I arrived speaking no Turkish at all, and actually no other languages at all, so I was bad at even knowing how to learn it. But I moved there on a fellowship that paid for six months of language instruction as part of a two-and-a-half-year term in Turkey, and I continued to take grammar classes and study one-on-one with teachers for years after. It’s a very hard language. The lucky part of that fellowship, though, was that I was discouraged from getting published during the term. And even though I kept living in Istanbul once the program was over, magazines weren’t very interested in Turkish politics, so I mostly reported from elsewhere. That’s why so much of my first book takes place in Iran, Afghanistan, Egypt, Greece, and other countries I visited in the region. American magazines really only wanted deeply reported pieces from Turkey once Erdoğan began cracking down in 2013, and by that time I had already spent six years living with the language.
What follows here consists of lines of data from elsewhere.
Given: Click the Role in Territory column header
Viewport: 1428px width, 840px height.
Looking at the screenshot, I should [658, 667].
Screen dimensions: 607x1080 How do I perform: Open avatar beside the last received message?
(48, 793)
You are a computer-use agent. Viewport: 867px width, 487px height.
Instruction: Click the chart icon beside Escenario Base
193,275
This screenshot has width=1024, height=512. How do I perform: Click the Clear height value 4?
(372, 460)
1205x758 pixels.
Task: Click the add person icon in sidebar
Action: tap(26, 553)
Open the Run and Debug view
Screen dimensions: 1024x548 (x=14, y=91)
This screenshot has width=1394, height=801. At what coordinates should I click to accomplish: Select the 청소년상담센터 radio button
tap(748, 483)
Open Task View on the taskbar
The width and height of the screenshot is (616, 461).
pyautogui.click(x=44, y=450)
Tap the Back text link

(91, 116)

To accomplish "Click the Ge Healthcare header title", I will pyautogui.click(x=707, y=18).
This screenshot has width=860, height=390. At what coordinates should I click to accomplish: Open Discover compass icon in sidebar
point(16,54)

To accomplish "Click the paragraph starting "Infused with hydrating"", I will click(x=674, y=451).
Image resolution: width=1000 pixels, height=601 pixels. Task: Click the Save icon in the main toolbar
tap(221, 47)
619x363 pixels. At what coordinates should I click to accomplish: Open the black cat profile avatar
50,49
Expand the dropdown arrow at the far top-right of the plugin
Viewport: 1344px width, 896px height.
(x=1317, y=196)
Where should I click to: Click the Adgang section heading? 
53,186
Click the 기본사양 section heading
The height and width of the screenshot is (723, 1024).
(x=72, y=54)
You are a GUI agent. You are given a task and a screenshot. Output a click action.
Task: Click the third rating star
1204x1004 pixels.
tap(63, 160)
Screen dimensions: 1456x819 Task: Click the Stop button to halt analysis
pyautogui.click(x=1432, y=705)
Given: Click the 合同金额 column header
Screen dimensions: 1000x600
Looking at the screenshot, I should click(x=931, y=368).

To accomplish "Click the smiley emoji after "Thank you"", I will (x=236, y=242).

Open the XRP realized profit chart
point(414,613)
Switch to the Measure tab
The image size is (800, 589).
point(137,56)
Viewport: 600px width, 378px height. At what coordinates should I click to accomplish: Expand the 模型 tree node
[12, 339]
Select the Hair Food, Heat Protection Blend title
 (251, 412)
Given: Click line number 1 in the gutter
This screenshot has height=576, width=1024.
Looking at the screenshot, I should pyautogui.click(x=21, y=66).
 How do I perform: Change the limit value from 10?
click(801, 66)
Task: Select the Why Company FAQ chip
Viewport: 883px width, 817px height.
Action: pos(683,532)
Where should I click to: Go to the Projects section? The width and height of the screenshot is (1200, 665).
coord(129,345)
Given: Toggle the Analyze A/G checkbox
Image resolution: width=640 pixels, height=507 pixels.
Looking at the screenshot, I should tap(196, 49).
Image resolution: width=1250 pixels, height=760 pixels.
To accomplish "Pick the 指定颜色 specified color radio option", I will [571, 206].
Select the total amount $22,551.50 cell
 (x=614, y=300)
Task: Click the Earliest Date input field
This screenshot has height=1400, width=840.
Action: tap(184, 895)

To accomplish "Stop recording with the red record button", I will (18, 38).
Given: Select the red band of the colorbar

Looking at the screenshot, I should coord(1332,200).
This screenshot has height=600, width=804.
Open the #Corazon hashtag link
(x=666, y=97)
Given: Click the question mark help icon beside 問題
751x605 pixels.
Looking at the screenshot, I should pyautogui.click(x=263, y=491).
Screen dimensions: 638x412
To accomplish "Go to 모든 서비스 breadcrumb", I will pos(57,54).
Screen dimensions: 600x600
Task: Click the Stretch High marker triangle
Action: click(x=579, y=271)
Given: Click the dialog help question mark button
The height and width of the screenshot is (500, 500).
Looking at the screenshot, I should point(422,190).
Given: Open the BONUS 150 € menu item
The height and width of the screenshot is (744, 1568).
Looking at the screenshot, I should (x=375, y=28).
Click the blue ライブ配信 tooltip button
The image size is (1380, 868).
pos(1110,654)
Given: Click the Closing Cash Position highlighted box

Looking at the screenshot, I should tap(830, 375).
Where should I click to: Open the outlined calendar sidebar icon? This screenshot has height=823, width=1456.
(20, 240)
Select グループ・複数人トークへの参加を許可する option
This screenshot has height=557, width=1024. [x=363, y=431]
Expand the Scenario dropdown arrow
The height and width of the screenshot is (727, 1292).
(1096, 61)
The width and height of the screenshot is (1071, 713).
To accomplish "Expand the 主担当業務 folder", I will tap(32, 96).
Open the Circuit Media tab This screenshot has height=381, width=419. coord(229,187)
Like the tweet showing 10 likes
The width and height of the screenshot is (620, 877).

In retrospect, the difficulty of Turkish, and knowing how hard it was for outsiders to learn, might have inspired me to report my second book the way I did. I wanted everyday conversation to be the mode through which I narrated how public life changed on one street in one neighborhood of Istanbul over ten years. I tried to capture the conversations unfolding in markets and barbershops and teahouses as local and international crises erupted around us and affected—or didn’t affect—everyday life. I ran the tape for hours, hired heroic transcriptionists, and then I translated what was on the page. Much of the dialogue in the book is simply lifted straight from those documents. That listening and translation process made me want to incorporate the rhythm of the language directly into the text, even when I wasn’t reproducing dialogue, while also somehow making it an enjoyable reading experience. I thought it captured the vibe of the place more. I hope it worked.
We’ve talked a bit offline about how going abroad is both a way to live within the humble means to be made by working in media and a way to hone your skillset as a journalist. Do you have any advice for young correspondents trying to find their way overseas?
I moved abroad midcareer, or as some would put it, “late”—I was six months from turning thirty—so I arrived with contacts and editors’ email addresses and a knowledge of the business. It was an extreme advantage, but freelancing was still very hard. The global financial crisis struck just as my fellowship ended, and while that made me (a cheap foreign correspondent living four hours from many international destinations) an appealing hire for magazines, it also meant that rates started shrinking. I always had three or four side hustles and still do to this day. In the beginning it was fact-checking, and then it was book editing, and then teaching. But all of it was to salvage and preserve the gift of living abroad and being able to write, a life of freedom and discovery that I still think I was so privileged to have.
Now it’s a different time in journalism, and if I had to do it again, I would think about it differently, as I have seen my former students do. They get jobs in various professions and write on the side. Or they go for staff positions because freelancing is too brutal and decide that health care and job security are too important to sacrifice. Or they apprentice themselves to writers with popular Substacks or authors working on books (“always find mentors” is my mantra). Or they are being wise about studying, say, data journalism and acquire technical skills. The main thing is to gain life experience—and linguistic and cultural and lived experience—so that you have something to offer as a thinker, while still feeling comfortable enough to stay sane and be kind to yourself. That, by the way, also includes remembering that what has happened to journalism in the twenty-first century is structural and due to enormous, predatory technological forces that we older people failed to protect you from. This was not in your control. And if it doesn’t work out, it’s not your fault.